Around the Sun
BY KELAN NEE
I’ve got a year sober—
still I’m seeing things.
Stars where stars
shouldn’t be.
On an island
with my mother in June.
We walked, swam,
cooked. I snuck out
for cigarettes. Fresh air.
More honest than ever.
I even took a shot at God:
The only holy house
on the island, beside
a lake the color of burlap,
getting lighter and lighter.
When I went in,
I didn’t kneel. The priest
took my shoulders
in his hands. Smiled,
gin and cologne. Called
me son. He didn’t see
the stars anyway,
little constellations
all over the earth.
Later I showed up
at the bottle return
with a sedan-full
of aluminum and glass.
Got in line to be redeemed
a nickel at a time. Home,
My mother asked
how many cans
there were after all.
She didn’t deserve
to have an addict
for a husband,
for a son. I gave her
thirteen dollars
and sixty-five cents.
My anger, senseless,
cruel. I said,
you do the math.
There were no fish
in the lake
when my father died,
drunk and high.
Mom kept saying,
god dammit,
what a waste.
There were only
stars on the water,
stars from the sky.
Through the Glass Darkly
BY KELAN NEE
When I told you what my father did to himself,
you didn’t say sorry. That was all right, good even.
Instead I made the skin against your ribs
go taut, while you closed your eyes.
You fingered the dark spot on my hip.
Said some people believe birthmarks show
how you died in a past life. The smattering
of small dots on your back like buckshot. Men
were laying prone on the lawn drinking water.
They could only guess what we were doing inside.
Something tender in the way we tear each other apart.
There’s a part of myself that I’m trying to understand.
Maybe it’s simple.
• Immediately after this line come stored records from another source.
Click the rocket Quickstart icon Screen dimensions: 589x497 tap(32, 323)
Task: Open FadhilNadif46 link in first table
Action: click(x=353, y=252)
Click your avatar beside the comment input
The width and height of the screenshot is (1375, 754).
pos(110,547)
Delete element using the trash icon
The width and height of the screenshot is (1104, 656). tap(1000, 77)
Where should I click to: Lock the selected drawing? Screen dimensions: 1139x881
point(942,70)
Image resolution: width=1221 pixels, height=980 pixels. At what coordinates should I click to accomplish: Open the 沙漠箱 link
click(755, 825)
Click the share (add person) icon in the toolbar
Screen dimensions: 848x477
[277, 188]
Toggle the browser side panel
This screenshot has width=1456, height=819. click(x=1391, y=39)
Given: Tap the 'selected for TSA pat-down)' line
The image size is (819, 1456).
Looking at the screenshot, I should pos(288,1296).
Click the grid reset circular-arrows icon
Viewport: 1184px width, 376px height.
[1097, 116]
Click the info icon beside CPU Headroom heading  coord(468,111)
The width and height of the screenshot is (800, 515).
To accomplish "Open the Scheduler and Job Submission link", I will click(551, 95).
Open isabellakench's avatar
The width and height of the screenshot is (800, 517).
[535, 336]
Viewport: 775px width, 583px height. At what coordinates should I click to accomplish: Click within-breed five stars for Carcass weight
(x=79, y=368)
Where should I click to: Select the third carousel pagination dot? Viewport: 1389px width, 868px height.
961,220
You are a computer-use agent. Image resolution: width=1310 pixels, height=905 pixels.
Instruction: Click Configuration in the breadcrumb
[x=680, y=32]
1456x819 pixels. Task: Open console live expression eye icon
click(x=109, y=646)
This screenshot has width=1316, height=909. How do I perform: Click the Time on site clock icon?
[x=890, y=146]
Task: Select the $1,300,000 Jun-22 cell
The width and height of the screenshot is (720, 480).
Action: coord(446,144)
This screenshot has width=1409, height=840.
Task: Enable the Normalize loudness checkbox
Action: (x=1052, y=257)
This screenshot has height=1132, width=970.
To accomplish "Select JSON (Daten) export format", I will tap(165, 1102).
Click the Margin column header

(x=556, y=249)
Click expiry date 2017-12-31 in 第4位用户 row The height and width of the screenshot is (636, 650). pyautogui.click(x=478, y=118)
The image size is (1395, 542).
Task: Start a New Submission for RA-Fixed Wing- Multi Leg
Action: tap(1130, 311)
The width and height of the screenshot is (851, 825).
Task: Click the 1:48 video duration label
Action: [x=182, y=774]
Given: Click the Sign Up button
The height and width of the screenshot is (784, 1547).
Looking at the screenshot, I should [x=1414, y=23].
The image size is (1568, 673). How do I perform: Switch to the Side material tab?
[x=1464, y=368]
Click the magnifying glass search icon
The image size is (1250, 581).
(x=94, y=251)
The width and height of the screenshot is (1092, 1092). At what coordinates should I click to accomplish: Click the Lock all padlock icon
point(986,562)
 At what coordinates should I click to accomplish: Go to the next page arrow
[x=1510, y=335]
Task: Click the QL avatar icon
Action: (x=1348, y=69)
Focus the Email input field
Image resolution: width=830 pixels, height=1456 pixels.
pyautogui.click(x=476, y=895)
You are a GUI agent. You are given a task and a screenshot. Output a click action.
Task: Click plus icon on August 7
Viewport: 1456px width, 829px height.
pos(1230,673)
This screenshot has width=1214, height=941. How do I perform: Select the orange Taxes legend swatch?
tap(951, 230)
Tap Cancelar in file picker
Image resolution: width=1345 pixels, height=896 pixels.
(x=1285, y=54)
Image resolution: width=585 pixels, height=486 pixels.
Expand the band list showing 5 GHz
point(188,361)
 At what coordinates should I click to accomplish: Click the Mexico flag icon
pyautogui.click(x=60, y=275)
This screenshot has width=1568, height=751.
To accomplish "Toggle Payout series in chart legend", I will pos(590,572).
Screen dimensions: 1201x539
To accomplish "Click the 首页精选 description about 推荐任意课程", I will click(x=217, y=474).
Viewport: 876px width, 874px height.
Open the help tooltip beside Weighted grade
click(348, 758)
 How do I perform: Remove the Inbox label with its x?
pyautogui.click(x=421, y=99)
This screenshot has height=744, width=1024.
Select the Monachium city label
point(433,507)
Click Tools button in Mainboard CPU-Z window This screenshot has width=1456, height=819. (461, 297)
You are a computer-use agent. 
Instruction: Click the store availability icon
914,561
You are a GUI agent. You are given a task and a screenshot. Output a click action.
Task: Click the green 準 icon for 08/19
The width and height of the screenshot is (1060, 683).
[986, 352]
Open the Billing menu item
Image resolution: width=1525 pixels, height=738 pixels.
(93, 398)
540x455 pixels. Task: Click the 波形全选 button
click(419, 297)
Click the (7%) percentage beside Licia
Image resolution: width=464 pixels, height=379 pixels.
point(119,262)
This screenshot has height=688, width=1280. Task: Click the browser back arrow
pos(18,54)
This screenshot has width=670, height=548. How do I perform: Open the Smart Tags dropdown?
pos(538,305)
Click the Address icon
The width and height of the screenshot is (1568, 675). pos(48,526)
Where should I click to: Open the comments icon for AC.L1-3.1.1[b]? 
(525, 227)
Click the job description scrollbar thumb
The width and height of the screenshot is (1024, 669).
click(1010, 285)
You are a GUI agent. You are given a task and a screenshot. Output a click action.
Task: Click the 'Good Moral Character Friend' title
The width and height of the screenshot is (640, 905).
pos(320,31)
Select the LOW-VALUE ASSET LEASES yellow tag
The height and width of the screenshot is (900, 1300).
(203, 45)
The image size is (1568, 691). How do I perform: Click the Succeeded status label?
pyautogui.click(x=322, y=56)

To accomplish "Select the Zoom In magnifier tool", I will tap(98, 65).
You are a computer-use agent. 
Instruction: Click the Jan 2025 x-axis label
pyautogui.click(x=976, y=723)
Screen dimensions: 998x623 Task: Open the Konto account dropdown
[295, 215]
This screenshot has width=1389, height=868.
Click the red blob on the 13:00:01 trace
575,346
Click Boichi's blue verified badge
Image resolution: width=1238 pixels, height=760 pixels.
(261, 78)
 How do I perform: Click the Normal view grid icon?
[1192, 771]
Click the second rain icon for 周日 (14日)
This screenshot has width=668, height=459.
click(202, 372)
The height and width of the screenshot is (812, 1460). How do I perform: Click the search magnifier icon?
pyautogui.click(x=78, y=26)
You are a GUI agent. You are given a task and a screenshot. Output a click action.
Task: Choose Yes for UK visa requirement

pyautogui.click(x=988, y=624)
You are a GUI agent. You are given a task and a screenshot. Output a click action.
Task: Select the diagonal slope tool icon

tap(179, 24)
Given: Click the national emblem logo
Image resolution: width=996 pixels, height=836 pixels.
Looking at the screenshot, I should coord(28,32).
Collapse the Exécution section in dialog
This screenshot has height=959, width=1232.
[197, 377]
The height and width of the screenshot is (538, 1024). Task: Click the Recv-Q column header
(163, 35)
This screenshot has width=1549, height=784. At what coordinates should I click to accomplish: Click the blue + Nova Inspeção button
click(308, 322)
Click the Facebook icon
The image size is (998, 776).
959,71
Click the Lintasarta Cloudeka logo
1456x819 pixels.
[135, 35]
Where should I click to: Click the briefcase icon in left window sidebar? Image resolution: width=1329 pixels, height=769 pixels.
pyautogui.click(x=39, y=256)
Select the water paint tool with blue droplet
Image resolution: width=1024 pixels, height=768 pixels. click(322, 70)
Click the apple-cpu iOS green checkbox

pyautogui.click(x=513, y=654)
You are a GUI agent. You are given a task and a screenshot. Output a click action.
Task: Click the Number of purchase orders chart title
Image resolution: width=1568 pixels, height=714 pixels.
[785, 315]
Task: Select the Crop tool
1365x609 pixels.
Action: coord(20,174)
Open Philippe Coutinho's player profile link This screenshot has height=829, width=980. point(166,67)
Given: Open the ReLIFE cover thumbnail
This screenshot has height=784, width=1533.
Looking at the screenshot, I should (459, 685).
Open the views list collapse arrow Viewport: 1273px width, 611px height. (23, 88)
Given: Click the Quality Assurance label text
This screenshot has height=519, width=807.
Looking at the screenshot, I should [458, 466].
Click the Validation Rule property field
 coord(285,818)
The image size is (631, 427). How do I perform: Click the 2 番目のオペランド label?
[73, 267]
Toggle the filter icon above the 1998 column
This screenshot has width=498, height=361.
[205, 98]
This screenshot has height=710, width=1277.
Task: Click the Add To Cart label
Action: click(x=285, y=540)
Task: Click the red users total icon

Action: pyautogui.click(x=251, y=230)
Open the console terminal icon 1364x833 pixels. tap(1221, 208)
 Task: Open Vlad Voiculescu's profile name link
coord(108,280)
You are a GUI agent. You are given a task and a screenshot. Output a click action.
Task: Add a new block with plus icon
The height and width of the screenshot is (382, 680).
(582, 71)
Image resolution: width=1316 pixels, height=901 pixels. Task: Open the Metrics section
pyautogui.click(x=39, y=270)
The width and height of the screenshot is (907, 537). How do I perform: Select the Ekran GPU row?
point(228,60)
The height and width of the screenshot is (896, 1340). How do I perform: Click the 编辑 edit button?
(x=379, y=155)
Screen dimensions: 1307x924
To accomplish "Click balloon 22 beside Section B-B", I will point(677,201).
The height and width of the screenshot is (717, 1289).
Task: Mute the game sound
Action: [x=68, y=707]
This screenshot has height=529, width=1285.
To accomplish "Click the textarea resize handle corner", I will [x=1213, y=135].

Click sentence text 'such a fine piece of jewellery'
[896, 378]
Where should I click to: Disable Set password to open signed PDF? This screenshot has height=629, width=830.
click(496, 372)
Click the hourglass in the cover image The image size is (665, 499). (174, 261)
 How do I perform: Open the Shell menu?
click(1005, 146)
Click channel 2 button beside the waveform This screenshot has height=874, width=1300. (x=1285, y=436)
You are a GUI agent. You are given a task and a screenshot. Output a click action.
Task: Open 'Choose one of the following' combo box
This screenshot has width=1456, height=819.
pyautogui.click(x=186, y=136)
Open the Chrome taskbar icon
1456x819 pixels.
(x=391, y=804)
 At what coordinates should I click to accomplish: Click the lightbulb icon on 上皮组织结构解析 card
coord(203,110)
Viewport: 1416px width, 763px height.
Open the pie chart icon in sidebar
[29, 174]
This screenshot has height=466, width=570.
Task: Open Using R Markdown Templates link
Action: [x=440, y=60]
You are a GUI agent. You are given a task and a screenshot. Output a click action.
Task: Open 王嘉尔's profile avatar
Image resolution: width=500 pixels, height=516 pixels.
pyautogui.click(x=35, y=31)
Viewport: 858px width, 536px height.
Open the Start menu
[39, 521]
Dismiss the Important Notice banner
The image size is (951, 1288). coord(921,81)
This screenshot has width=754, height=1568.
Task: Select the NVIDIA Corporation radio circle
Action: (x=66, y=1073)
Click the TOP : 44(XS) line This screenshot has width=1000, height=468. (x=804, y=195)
Most things are. My father
wanted to die, so he did. We both want risk,
and then oblivion. We give it to each other
and watch through the mirror in the other room.
I ran the sulphur out of the faucet before
filling you your glass. The morning sky here
so open it’s like an ocean hanging inches from your face.
When we showed each other the things we’d done
to ourselves we laid silent. I’m starting to get it.
Most days they’re just facts, and sometimes facts
are only sad and true. We’ve left each other under
so many skies now. You touched the scar in my face
and then my hip again. Said the spot looked like
an entire continent, or maybe the state of Tennessee.